**What you are asked to do:** The pictures do not belong in the copy. Restate all of the records word for word.

Stored items
::::::
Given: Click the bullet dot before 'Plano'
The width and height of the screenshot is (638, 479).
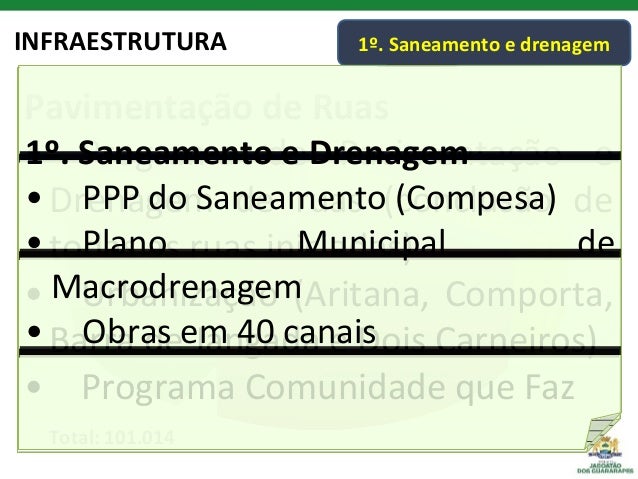Looking at the screenshot, I should pyautogui.click(x=35, y=243).
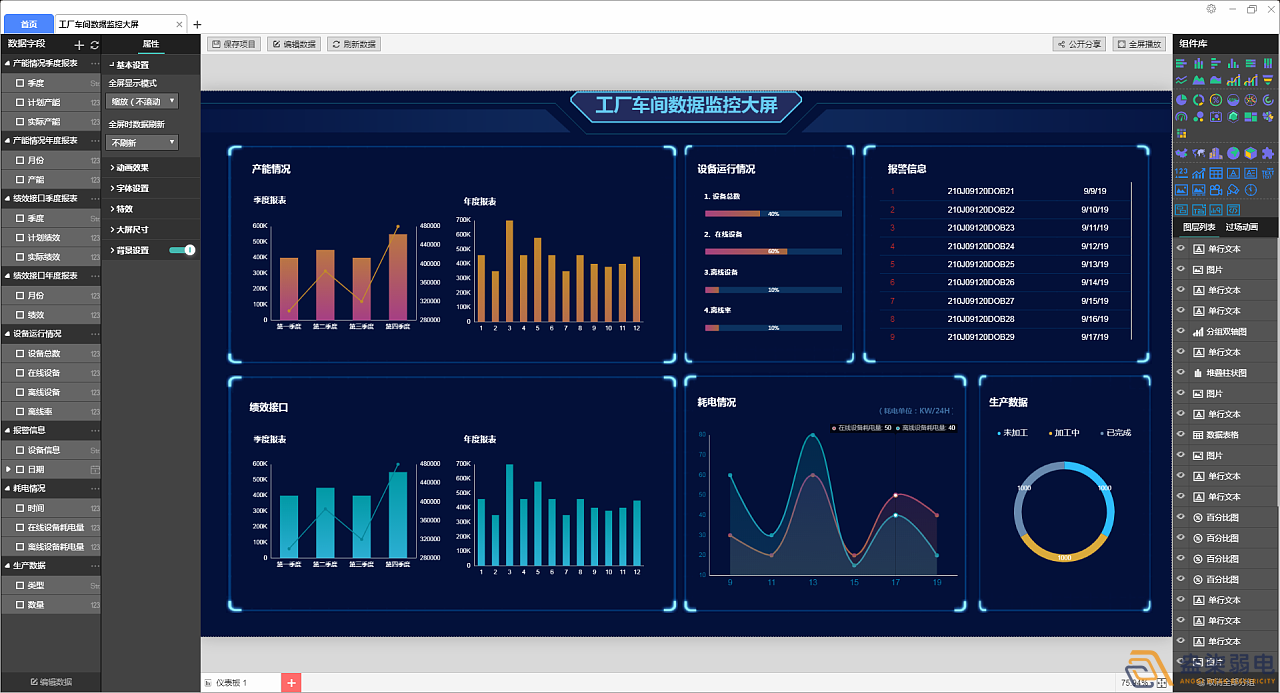Select the clock component icon

click(1251, 190)
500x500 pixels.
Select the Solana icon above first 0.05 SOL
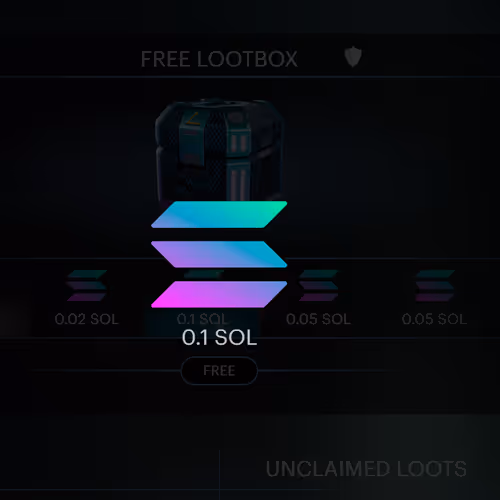point(318,286)
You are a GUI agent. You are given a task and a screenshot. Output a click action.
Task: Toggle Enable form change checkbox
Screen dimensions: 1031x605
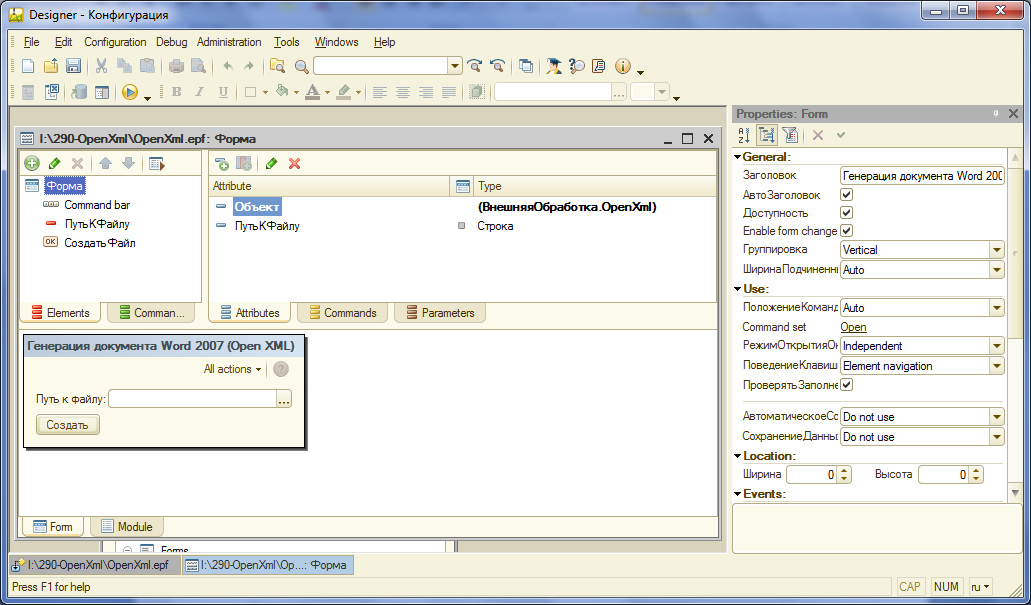(847, 231)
::::::
**Response to this task:**
Given: Click the bullet dot before 'Plano'
The width and height of the screenshot is (638, 479).
Looking at the screenshot, I should pyautogui.click(x=35, y=243).
Select the clock component icon

click(1251, 190)
500x500 pixels.
Select the Solana icon above first 0.05 SOL
point(318,286)
You are a GUI agent. You are given a task and a screenshot. Output a click action.
Task: Toggle Enable form change checkbox
Screen dimensions: 1031x605
(847, 231)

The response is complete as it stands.